▶ _Passage shown_

'''

In other words, for the window-set $w_{kl}$ that includes the $k$-th and $l$-th pixels together in an image, $L_{kl}$ can be figured out from this by calculating $\sum_{w \in w_{kl}} \overline{\alpha_w}^t \overline{G_w} \overline{\alpha_w}$. This is because there exists the set $\Theta = \{ (p_w, q_w) \vert p_w = m_k, q_w = m_l, p_w, q_w \in \overline{\alpha_w} \text{ and } w \in w_{kl} \}$. Therefore, $L_{kl}$ is as follows: \begin{aligned} L_{kl} &= \sum_{w \in w_{kl}} (\overline{G_w})_{p_w q_w} = \sum_{w \in w_{kl}} \delta_{p_w q_w} - \frac{1}{W_{p_w q_w}} \left(1 + \frac{1}{\sigma^2_w + \frac{\epsilon}{W}}(I_{p_w} - \mu_w)(I_{q_w} - \mu_w)\right) \end{aligned}

• $L$ is symmetric since $L_{kl} = L_{lk}$.
• Finally, $J = m^t L m$, so it can be solved by solving $Lm = 0$ because $\frac{\partial J}{\partial m} = 2m^t L = 0$.

'''

▶ _Available data_
'''

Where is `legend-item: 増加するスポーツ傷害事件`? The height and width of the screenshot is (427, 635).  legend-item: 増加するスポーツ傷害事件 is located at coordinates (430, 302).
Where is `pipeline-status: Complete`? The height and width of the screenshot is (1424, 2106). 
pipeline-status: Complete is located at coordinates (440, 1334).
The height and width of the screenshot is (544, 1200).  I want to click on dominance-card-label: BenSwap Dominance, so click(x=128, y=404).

'''
'''

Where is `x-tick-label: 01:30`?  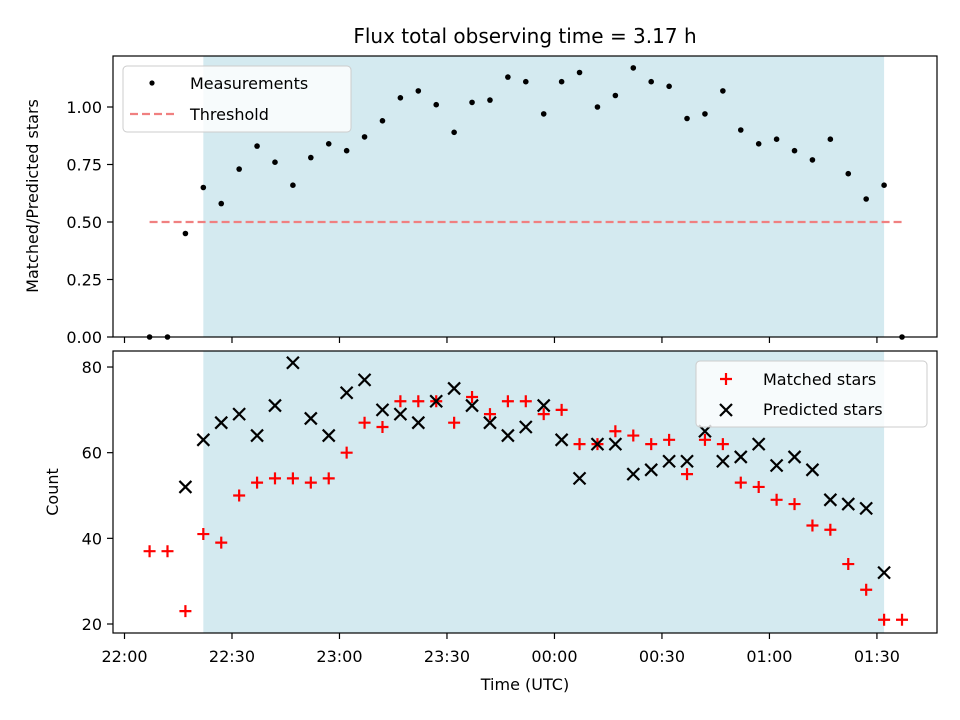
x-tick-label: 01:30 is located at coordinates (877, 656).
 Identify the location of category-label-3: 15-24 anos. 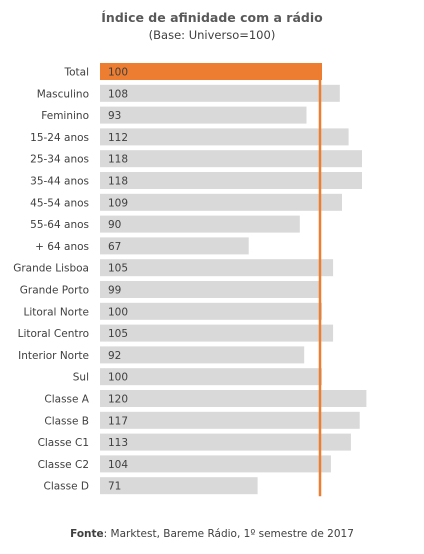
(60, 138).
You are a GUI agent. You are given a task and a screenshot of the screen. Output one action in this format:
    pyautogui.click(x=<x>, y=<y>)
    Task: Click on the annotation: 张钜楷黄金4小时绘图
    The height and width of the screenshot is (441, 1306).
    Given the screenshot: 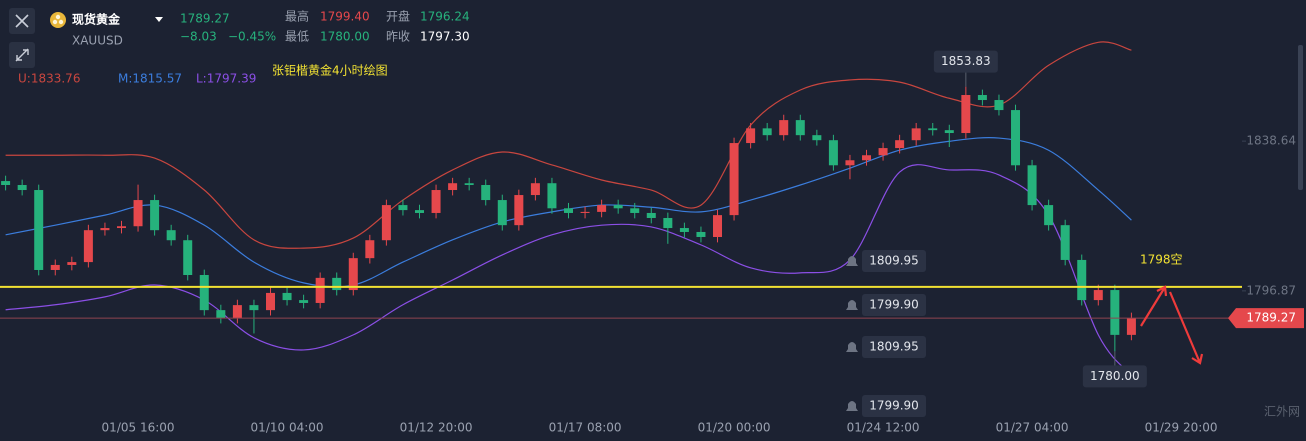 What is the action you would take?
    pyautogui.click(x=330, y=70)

'''

▶ _What you will do_
a – In the derivation passage, which equation is solved to obtain $m$?
b – Reproduce the derivation passage from "In other words, for" to "2m^t L = 0$.".

▶ _Responses to the tasks_
a – $Lm = 0$

b –
In other words, for the window-set $w_{kl}$ that includes the $k$-th and $l$-th pixels together in an image, $L_{kl}$ can be figured out from this by calculating $\sum_{w \in w_{kl}} \overline{\alpha_w}^t \overline{G_w} \overline{\alpha_w}$. This is because there exists the set $\Theta = \{ (p_w, q_w) \vert p_w = m_k, q_w = m_l, p_w, q_w \in \overline{\alpha_w} \text{ and } w \in w_{kl} \}$. Therefore, $L_{kl}$ is as follows: \begin{aligned} L_{kl} &= \sum_{w \in w_{kl}} (\overline{G_w})_{p_w q_w} = \sum_{w \in w_{kl}} \delta_{p_w q_w} - \frac{1}{W_{p_w q_w}} \left(1 + \frac{1}{\sigma^2_w + \frac{\epsilon}{W}}(I_{p_w} - \mu_w)(I_{q_w} - \mu_w)\right) \end{aligned}

• $L$ is symmetric since $L_{kl} = L_{lk}$.
• Finally, $J = m^t L m$, so it can be solved by solving $Lm = 0$ because $\frac{\partial J}{\partial m} = 2m^t L = 0$.